And yet I am quite sure that, given two or three years’ more work, there would have been tremendous results. If the loafer class is ever to be exterminated, if that menace to society, the unemployed, is ever to disappear from the face of the earth, it will only be done by men with large enough hearts and sufficient faith preventing the loafer.

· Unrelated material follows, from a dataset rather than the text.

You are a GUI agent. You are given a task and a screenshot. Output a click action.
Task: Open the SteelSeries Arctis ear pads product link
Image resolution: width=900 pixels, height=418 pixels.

VISIT TO WINCHESTER, 1894.
In 1886 Mrs. Richardson—I had rather say Mrs. Dick, and I am sure she won’t mind—invited me to bring a party of mission men to Winchester to spend the day in College. About sixty went, I having to pay all their railway fares, in some cases even paying them their day’s work—false pride on my part, because I did not like College to think we had no men to go. They broke into the warden’s garden, and stole his fruit; they climbed over the wall of the bathing-place, and laughed at the men who were learning to swim; they tried to kiss the ladies who waited on them; they most of them got drunk before we went home. Mrs. Dick’s invitation is as elastic as her own heart. Year by year more and more men have wanted to go. This year we limited it to a hundred and sixty; we had to refuse an equal number. All of them paid their own journeys, except a few old men out of work, and some of the better-off men clubbed together, so that no expense should fall on the Mission. I don’t suppose men ever had a more delightful day. I am quite sure no lady ever entertained a more delightful company. We visited the cathedral, St. Cross, and all the places of interest. We had two splendid meals. One whole day’s perfect enjoyment, everyone sober, not a rude or rough word, and yet some of us were the identical people who had gone ten years before, and all of the same class, all the Mission’s children.